• In the case In Re Selectmove 1995 2 All Er 531 it was found that the promise of future tax payments is not good consideration in contract law but an existing obligation under fiscal legislation.

Facts of the Case

  • A company owed the revenue sums deducted from its employees’ pay for tax as P.A.Y.E and national insurance contributions.
  • The company’s managing director met a collector od taxes in July 1991 and proposed that the company would pay any future liability as it fell due and that the arrears would be paid off at £1,000 a month from February 1992.
  • The collector intended to seek his superior’s approval for the arrangement and said that he would contact the managing director if it was not acceptable.
  • The company failed to make the payments.
  • On 9th October 1991 the revenue wrote to the company threatening that the company could be would up unless arrears totalling £24,650 were paid.
  • The managing director replied, giving details for the arrangement, and claiming that since he had not heard from the collector of taxes ad since the company had made two payments due under the agreement it was clear that the agreement had come into effect.
  • By 11th October 1991, the company paid the September instalment. In October 1991 the company dismissed its employees and sold its work in progress in what was said to be an attempt to provide £1,000 a month to meet the revenue’s claim.
  • On 22nd November 1991 a further late payment for October and November was made.
  • In 1992 seven cheques of £1,000 each were paid to the revenue, the first two on 3rd March 1992.
  • The revenue obtained to press for payment and served a statutory demand followed on 7th September 1992 by a winding up petition based on a claimed debt of £17,466.60.
  • The judge held that the debt was not disputed in good faith on substation grounds because there had been neither acceptance by the revenue nor consideration provided by the company and he made the winding up order.
  • The company appealed.   

Issues in In Re Selectmove 1995 2 All Er 531

  • Was there firstly a valid contract and secondly whether the tax collector had authority to bind the revenue.
  • Could consideration for the contract be proved.

» SOURCE MATERIAL:

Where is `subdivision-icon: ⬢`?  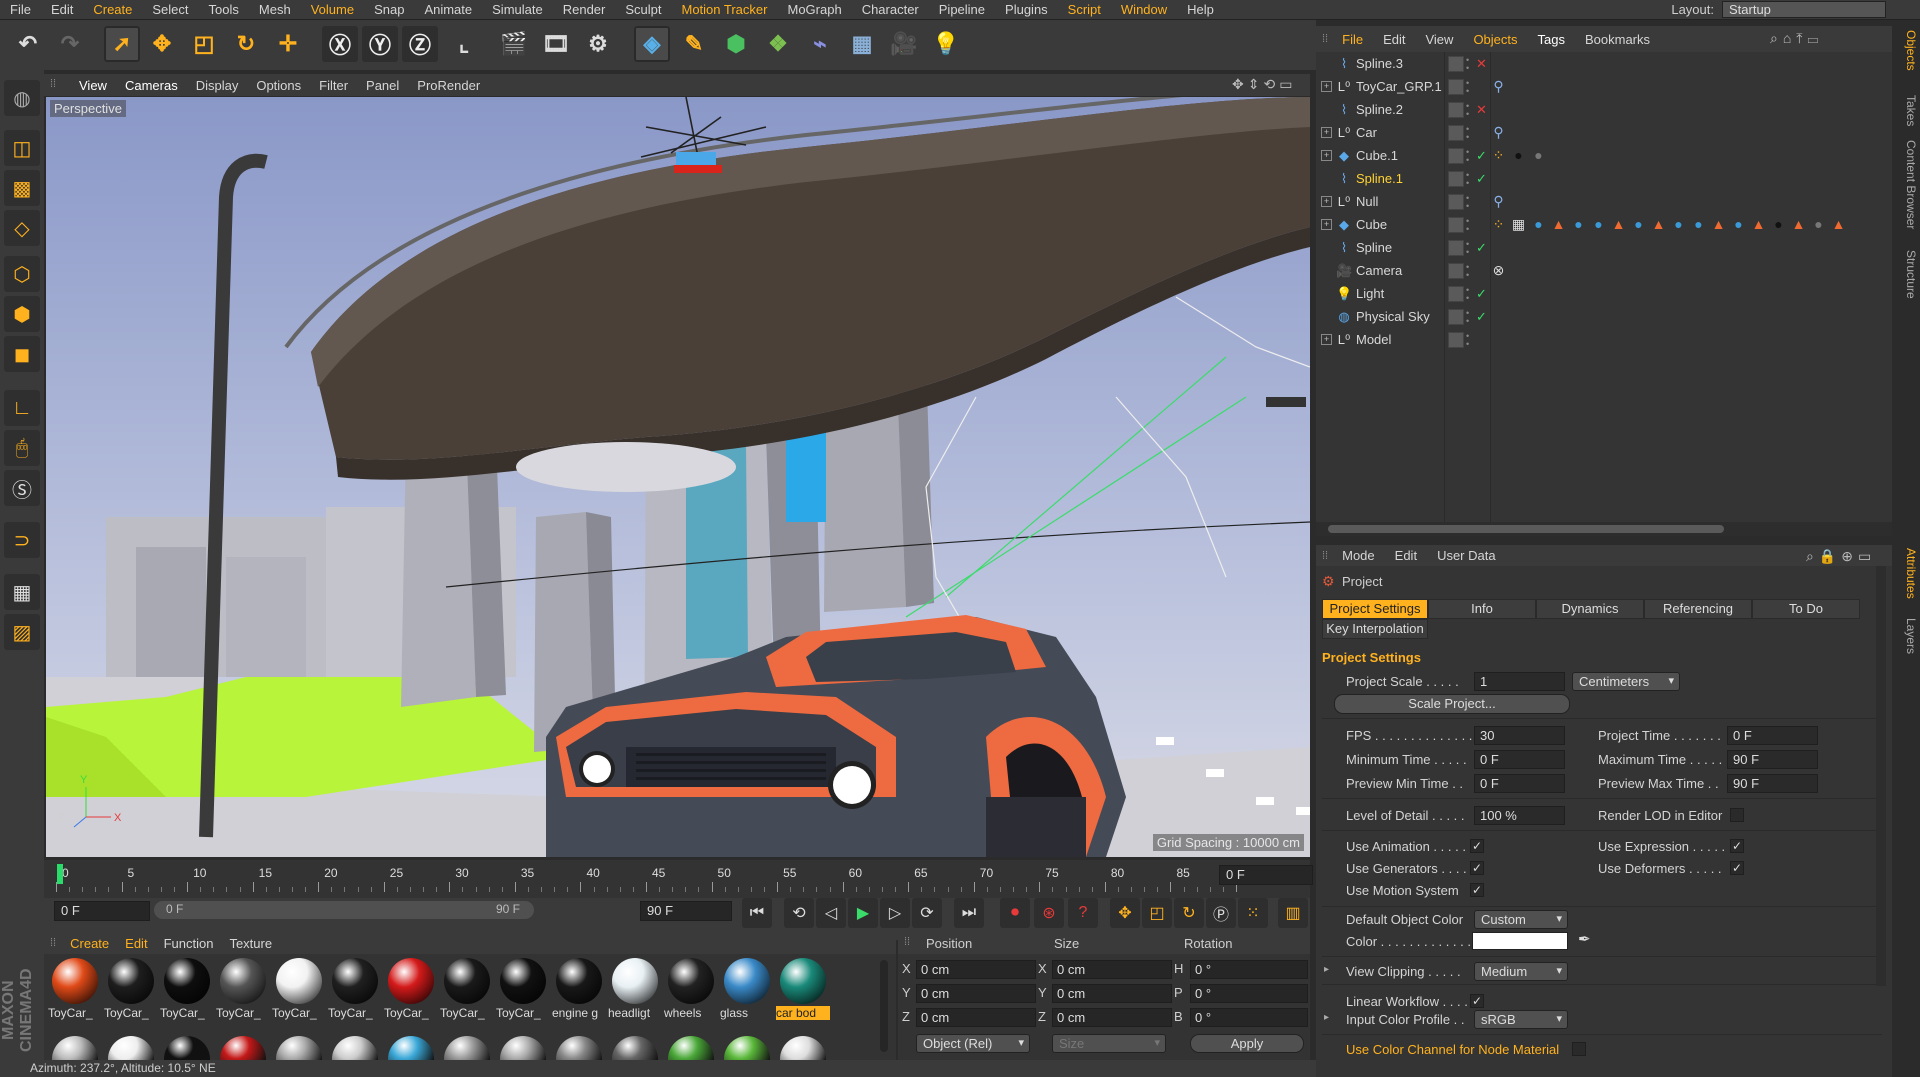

» EXERCISE PROMPT: List every date in the In Re Selectmove case summary that states a day, a month and a year.

» SOLUTION:
9th October 1991
11th October 1991
22nd November 1991
3rd March 1992
7th September 1992